* **Required work**: Reproduce the data below line for line, changing nothing.

* **Material for this task**:
[BEGIN]

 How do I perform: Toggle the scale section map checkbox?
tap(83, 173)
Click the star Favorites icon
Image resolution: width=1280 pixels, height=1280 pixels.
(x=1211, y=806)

[END]

* **Response below**:
 How do I perform: Toggle the scale section map checkbox?
tap(83, 173)
Click the star Favorites icon
Image resolution: width=1280 pixels, height=1280 pixels.
(x=1211, y=806)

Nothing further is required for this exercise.